The UK Medicines & Healthcare Products Regulatory Agency (MHRA) licences the pharmacies at the Royal Liverpool University Hospital & the Broadgreen Hospital to manufacture aseptically prepared specials, & bevacizumab is currently aliquoted here, at the request of individual clinicians, for the treatment of rubeotic glaucoma by intravitreal injection.
The MHRA also licenses other larger facilities that could produce greater volumes.
In a survey of its members, carried out by the Macular Society in 2012 (personal communication from Cathy Jelf, CEO): 37% of respondents agreed that NHS cost-savings would lead them to have bevacizumab instead of expensive ranibizumab.
I hope that this debate does get the wider airing among the public that it deserves.
Although the existence of personal health budgets (PHBs) for chronic conditions is largely unknown to NHS service-users. (A PHB is an amount of money to support the identified healthcare and wellbeing needs of an individual, which is planned and agreed between the individual, or their representative, and the local clinical commissioning group (CCG). It isn’t new money, but a different way of spending health funding to meet the needs of an individual.) These considerations should perhaps be applied to the chronic eye condition that is AMD, and then the views of the individual be taken into account. By choosing the less-expensive anti-VEGF agent, the unused sum could be directed to support other sight-preserving services or aids fitted to their home.
So there you have it - just amend the Medicines Act to make right this affront to the best use of NHS funds. I just hope that it doesn't cost £84M in legal fees - anyone for a Private Members Bill?
Competing interests: No competing interests
It is of course ludicrous that the NHS is forced to use very expensive medicines when a much cheaper, equally effective and equally safe alternative exists.

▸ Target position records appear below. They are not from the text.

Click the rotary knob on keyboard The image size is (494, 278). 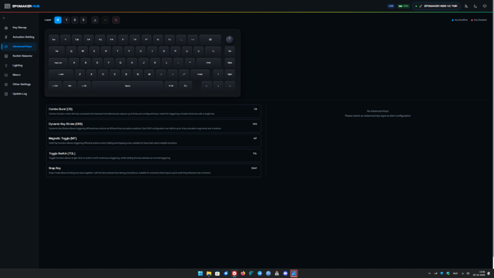pos(230,40)
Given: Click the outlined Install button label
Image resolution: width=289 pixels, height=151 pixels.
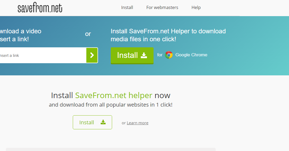Looking at the screenshot, I should (87, 122).
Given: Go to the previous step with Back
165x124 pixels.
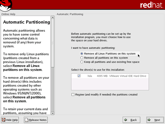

It is also understandable why for commercial reasons Roche do not apply for a licence for the use of Bevacizumab in the eye.
The NHS cannot afford to waste money so I propose that parliament legislate that the Department of Health can also apply to license a medicine, naturally under the same procedure that a firm has to follow. Once it had this power it could effectively bring very strong pressure on any firm to negotiate reasonable prices for any alternative, or apply for the licence themselves for the inexpensive alternative.
Competing interests: No competing interests
Re: Are the odds shifting against pharma in the fight for cheaper treatment for macular degeneration?
For several years the treatment option in AMD or age related macular degeneration, was anti-oxidants with varying protocols. With the implication of VEGF in neovascularisation, Avastin has been used as a treatment option from as wide a diagnosis as diabetic retinopathy to AMD with its choroidal neovascularisation (CNV). Laser photocoagulation has been used for treatment of neovascularisation. Verteporfin and photodynamic therapy is another treatment protocol in AMD. There are few comparative studies on varying efficacy of the above treatment protocols.
Pharma giants, all of them offering the same product, a monoclonal antibody, for treatment of AMD and also in same breathe a very varied diagnosis as carcinoma's, requires some thought.
Few clinicians vouch for the efficacy of the drug as an intravitreal, whether from vested interests or a genuine study is a matter of debate. However it would aid everyone concerned, mechanistic action of monoclonal antibody in age related macular degeneration which is so benign to use of the same in carcinomas.
We have used antioxidant based treatment protocol and laser photocoagulation as treatment option.